Somali terror chief linked to White Widow lived in capital

 
25 October 2013

A leader of terror group al Shabab, who has been linked to “White Widow” Samantha Lewthwaite, had previously lived in London, it emerged today.

An investigation by the BBC has found that Abdikadir Mohammed — who is also known as Ikrimah — came to Britain early in 2007 after being refused asylum in Norway.

He spent around a year here, living in London for at least part of his stay, before moving back to Somalia to begin masterminding terror attacks and the recruitment of foreign fighters.

He is suspected of involvement in organising the attack on Kenya’s Westgate shopping centre, in which 67 people died, and was targeted earlier this month by US special forces in a failed raid on a hideout in Somalia.

Commandos from Seal Team Six — the same unit that killed Osama bin Laden — carried out the seaborne mission, arriving before dawn in the Somali town of Barawe in an attempt to snatch Ikrimah.

The raid, which US officials said was linked to the Westgate attack, was aborted amid heavy resistance from al Shabab fighters, allowing Ikrimah to remain at liberty.

He is regarded as a key link between al Shabab and the Yemeni-based terror group al Qaeda in the Arabian Peninsula. Kenyan intelligence documents have also linked him to Lewthwaite, the widow of July 7 London bomber Jermaine Lindsay, who is now subject of a worldwide Interpol arrest warrant and similarly regarded as a key figure in the east African terrorist network.

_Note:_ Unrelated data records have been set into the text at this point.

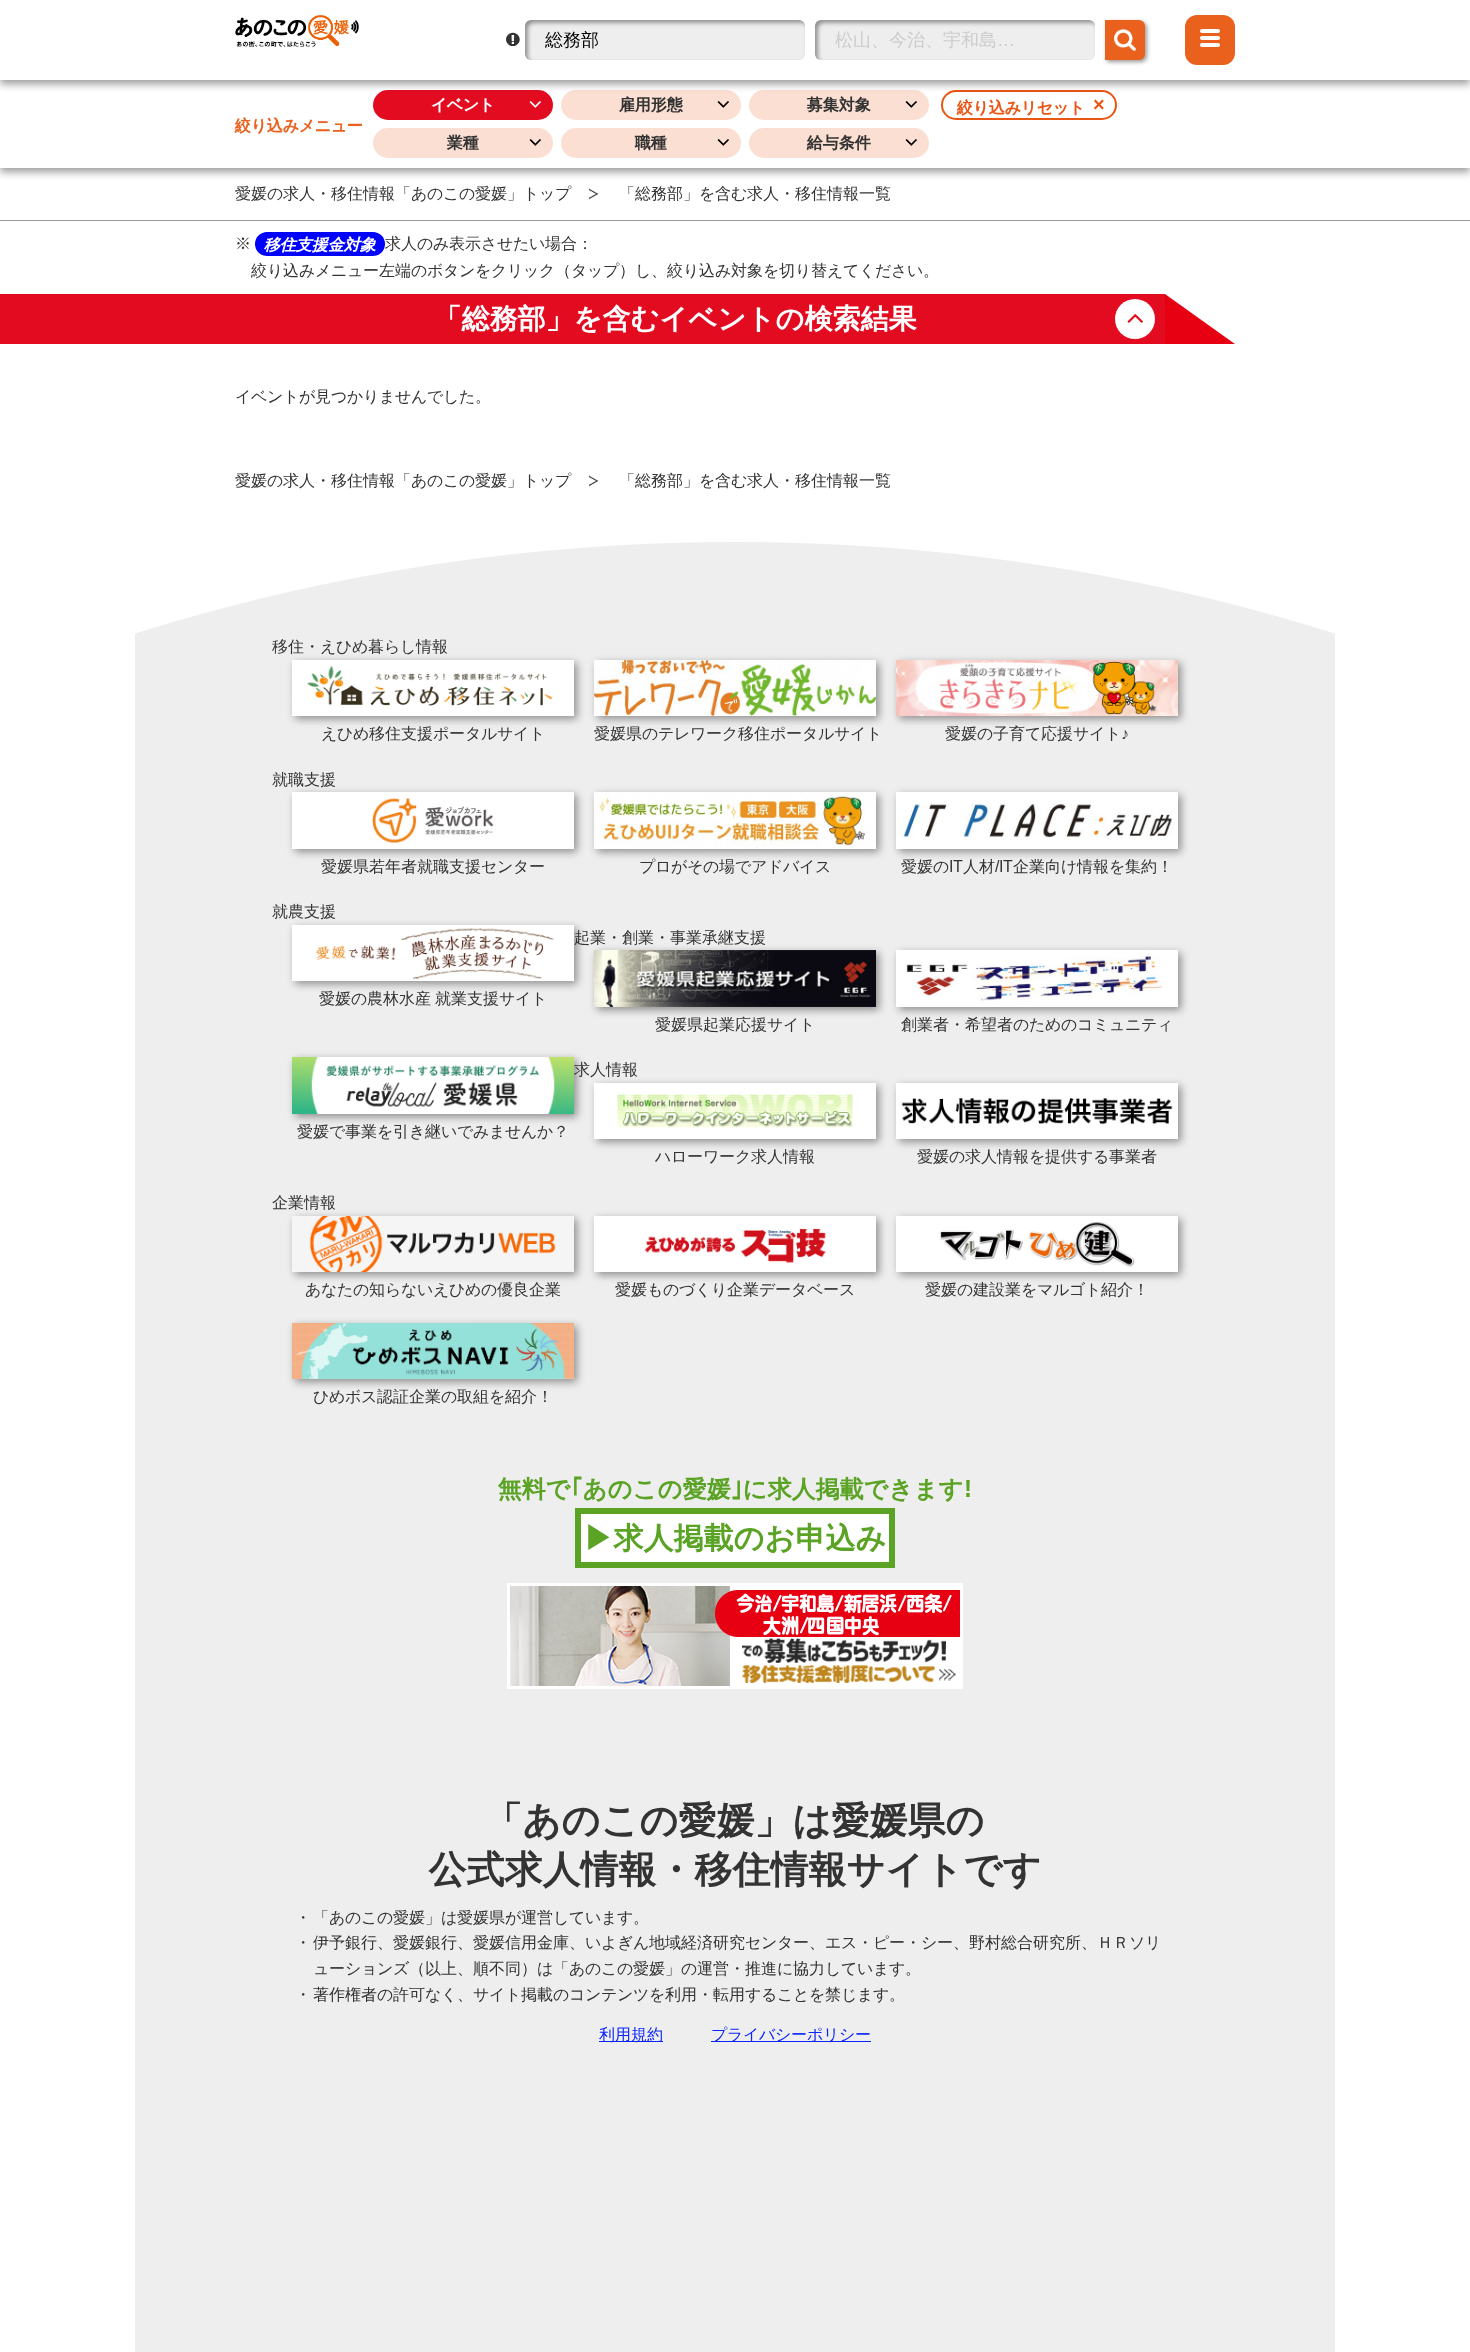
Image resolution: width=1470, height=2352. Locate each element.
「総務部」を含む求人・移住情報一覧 (755, 193)
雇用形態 (651, 104)
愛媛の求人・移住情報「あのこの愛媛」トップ (403, 193)
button (1135, 319)
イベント (463, 104)
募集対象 (839, 104)
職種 (651, 142)
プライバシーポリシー (791, 2034)
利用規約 (631, 2034)
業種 (463, 142)
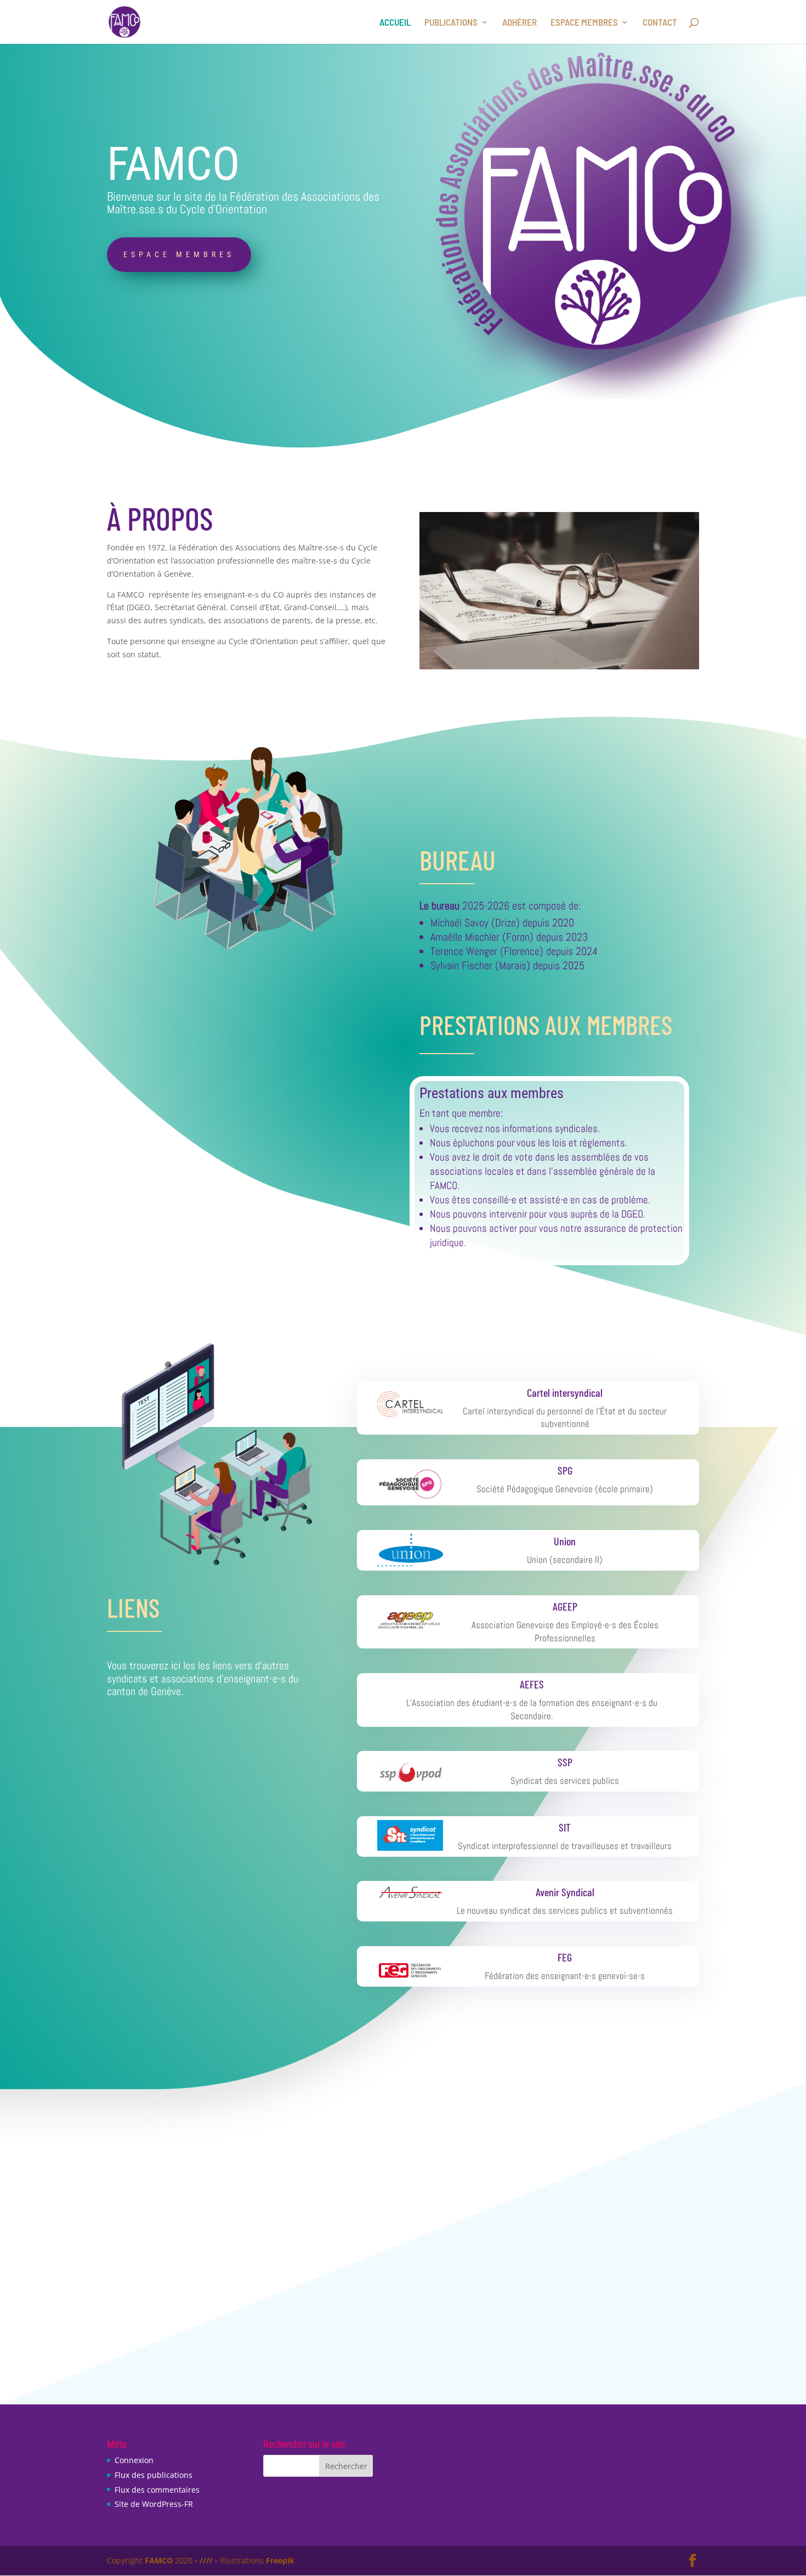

Today’s BBC investigation quoted the Kenyan authorities as saying that they believe that the detention of Lewthwaite and Abdikadir Mohammed (Ikrimah) could be critical in preventing future attacks. Details of Mohammed’s activities in London, and how he was allowed to come here, are so far unknown. But previous reports have revealed that he was refused asylum in Norway after a stay in which he had tried to recruit fighters for al Shabab from across Europe. Sources have also previously claimed that he regularly changed his appearance, veering between long hair and on one occasion a moustache, making him look like former Iraqi dictator Saddam Hussein.

Since his return to Somalia he is suspected of planning an assault on Mandera airport in north-east Kenya earlier this year and a 2011 plot in which “youth” in a Nairobi safe house were intended to prepare a “major” attack.